Summary: With wry wit and hard-earned wisdom, popular online personality and founder of founder Rachel Hollis helps readers break free from the lies keeping them from the joy-filled and exuberant life they are meant to have. My take: Sorry I know I’m in the minority but I just did not like this book AT ALL. I didn’t connect to her and wasn’t inspired. I know many people have been though – just not me.

Summary: Habits are the invisible architecture of our lives. Rubin provides an analytical and scientific framework from which to understand these habits–as well as change them for good. Infused with her compelling voice and funny stories, she illustrates the core principles of habit formation with dozens of strategies that she tests out on herself and others. My take: I think I might describe this book as life-changing. Something in it just clicked for me.
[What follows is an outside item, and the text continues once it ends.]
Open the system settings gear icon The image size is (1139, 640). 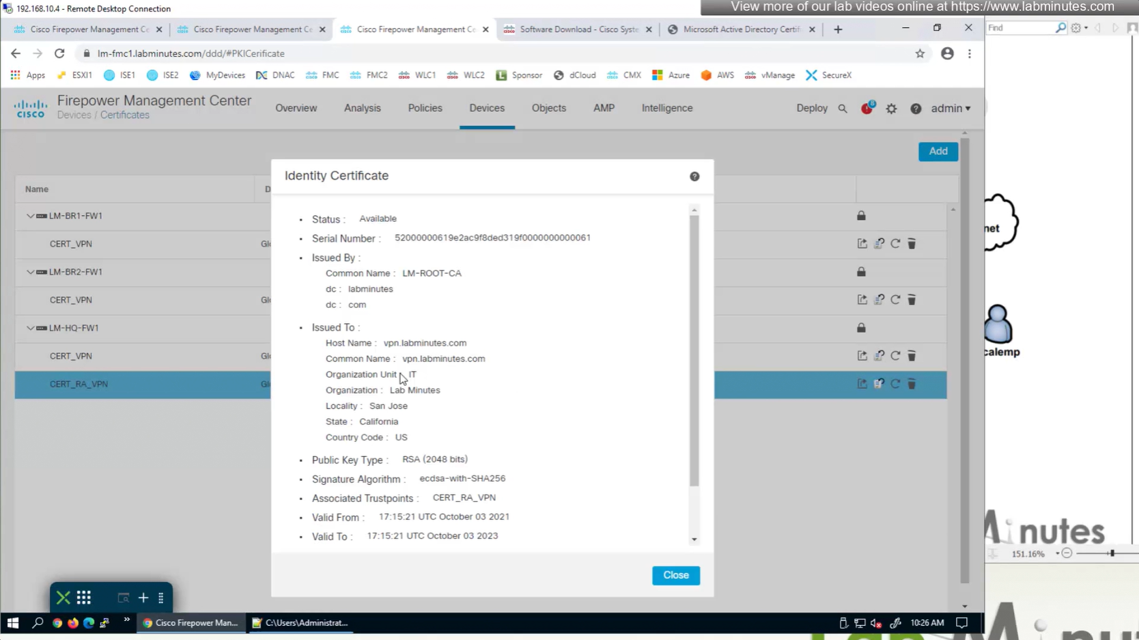tap(891, 109)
I’ve actually maintained some habits I’ve had a lifetime of trouble with for a full month and realize now that the effort required to establish a habit does truly pay off. 100% recommend.

Summary: Covering topics like relationships, childhood, communication, parenthood, and more, Rogers’s signature sayings and wise thoughts are included here. Pairing the definitive portrait of a national icon with his own instructions for living your best, kindest life, this book is a timeless treasure for Mister Rogers fans. My take: Who doesn’t love Mr. Rogers? I liked reading the article the movie was based on at the beginning of this book. The remainder of the book is broken up into different sections with his musings on things such as Parenting, Love, etc. Such a wise man. Definitely see the movie if you haven’t.

Summary: Gretchen Rubin knows firsthand that creating order can make our lives happier, healthier, more productive, and more creative. But for most of us, a rigid, one-size-fits-all solution doesn’t work. When we tailor our approach to suit our own particular challenges and habits, we can find inner calm. With a sense of fun, and a clear idea of what’s realistic for most people, Rubin suggests dozens of manageable tips and tricks for creating a more serene, orderly environment. My take: I didn’t love this book as much as Better Than Before but it does have some good tips for de-cluttering and organizing.

Summary: Wild Game is a brilliant, timeless memoir about how the people close to us can break our hearts simply because they have access to them, and the lies we tell in order to justify the choices we make. It’s a remarkable story of resilience, a reminder that we need not be the parents our parents were to us. My take: I love memoirs. I think half the books I read last year were memoirs. This one is quite fascinating and gives a firsthand insight into what happens when a parent treats their child as a friend rather than their child.

comments +

  1. Heather says:

    Love that you’re doing a blog now! Somewhat relieved that you also didn’t connect with Rachel Hollis’ book. I just couldn’t relate to her either!

  2. BP says:

    Thank you for taking the time to share these! I’m inspired to try to put down my phone and pick up a book instead.

  3. Sandy says:

    I love hearing book recommendations! Added a couple of these to my library holds – thanks! In January I read “Where The Crawdads Sing” (recommend) and “Normal People” (meh, for me).

    • Virginia Holst says:

      Thanks Sandy! Where The Crawdads Sing…that’s another book I know so many people loved and I could not finish it, ha! I just didn’t find it believable but I know many people did and my Book Club argued with me, heh heh!